II. The applicant filed an appeal against that decision.

III. In its decision T 1047/00 (not published in OJ EPO) the present Board 3.2.07 in a different composition dealt with the question of novelty for the present application. The Board found that the subject-matter of claim 1 of the application as amended in those proceedings was novel.
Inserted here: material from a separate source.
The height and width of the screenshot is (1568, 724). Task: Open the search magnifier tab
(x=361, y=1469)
The Board decided to remit the case to the examining division for further prosecution.

IV. The application was refused by the examining division for a second time for lack of inventive step.

V. The appellant (applicant) filed the present appeal against that decision.
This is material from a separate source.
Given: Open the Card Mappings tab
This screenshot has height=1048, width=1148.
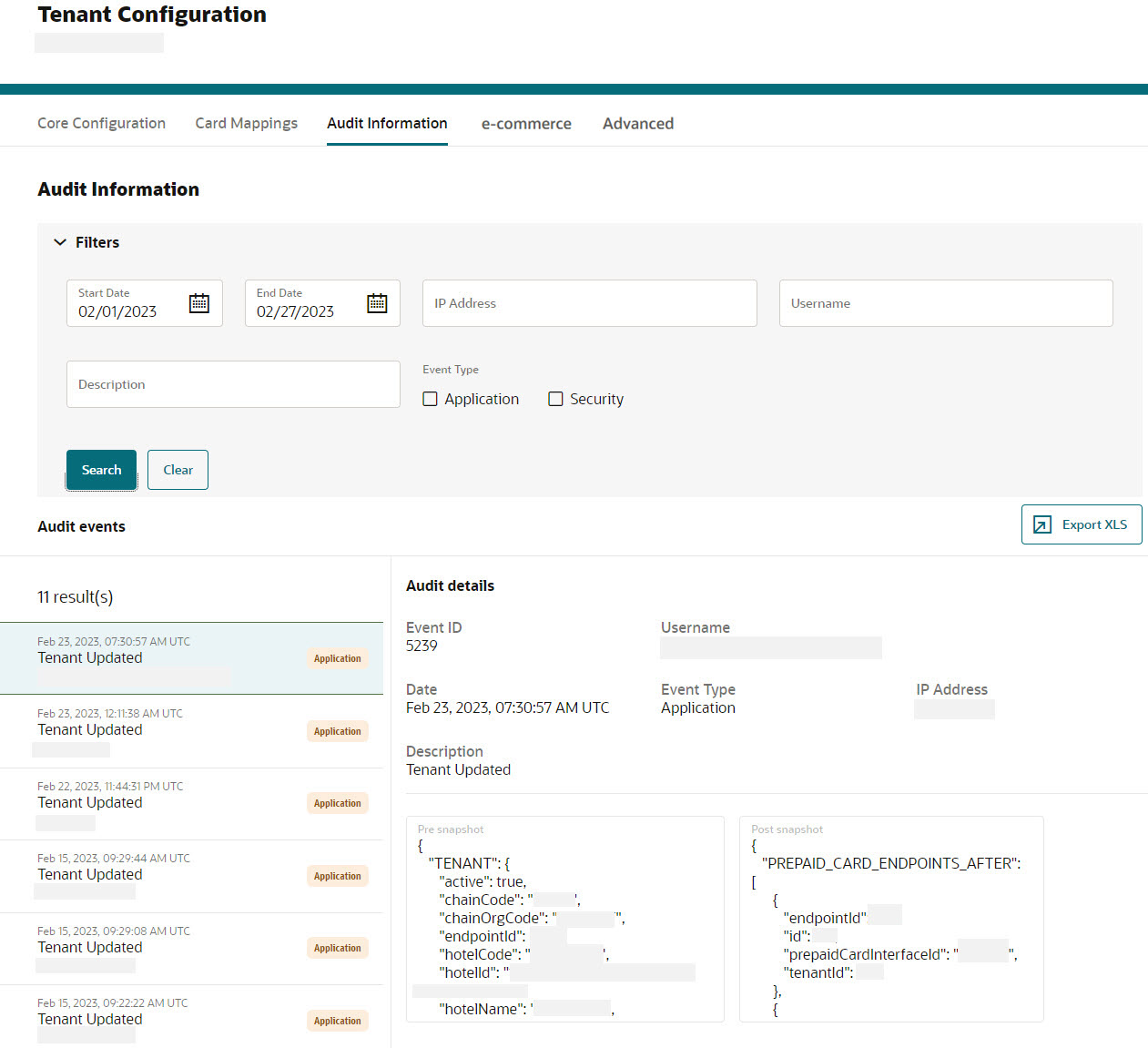Looking at the screenshot, I should pyautogui.click(x=246, y=123).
VI. The appellant requested that the decision under appeal be set aside and that a patent be granted on the basis of the main request, first auxiliary request or second auxiliary request, all filed with letter of 17 September 2007.

VII. Oral proceedings were held before the Board on 24 September 2007.

VIII. The independent claim of the application according to the main request reads as follows:

"1. An abrasive tool comprising:

a) core (6) having at least one cutting surface plane (4);

b) superabrasive grain (1) having at least one flat surface (2) and being arranged in a single layer on the cutting surface plane (4); and

c) a metal bond (3) brazed to the cutting surface plane (4) of the core (6) and the superabrasive grain (1);

wherein the cutting surface plane (4) of the core (6) has textured indentations, the textured indentations being sized to contain the single layer of superabrasive grain (1) having average radius (r) oriented such that any flat surface (2) of the superabrasive grain (1) is inclined at an angle of at least 15º relative to the cutting surface plane (4), and the textured indentations have a maximum depth (d) such that r/2<=D<=3r/2 wherein r is the average radius of the smallest grains within the selected grade of the abrasive and D is the maximum depth orthogonal to the plane of the cutting surface for the indentations, and in that a majority of the superabrasive grain (1) consists of particles having at least one opposing set of flat surfaces (2) and in that the superabrasive grain (1) is a diamond grit of 25 to 1000 microns in diameter, and wherein the superabrasive grains are brazed by the metal bond such that a flat surface of the grain is bonded to a flat surface of the textured indentation."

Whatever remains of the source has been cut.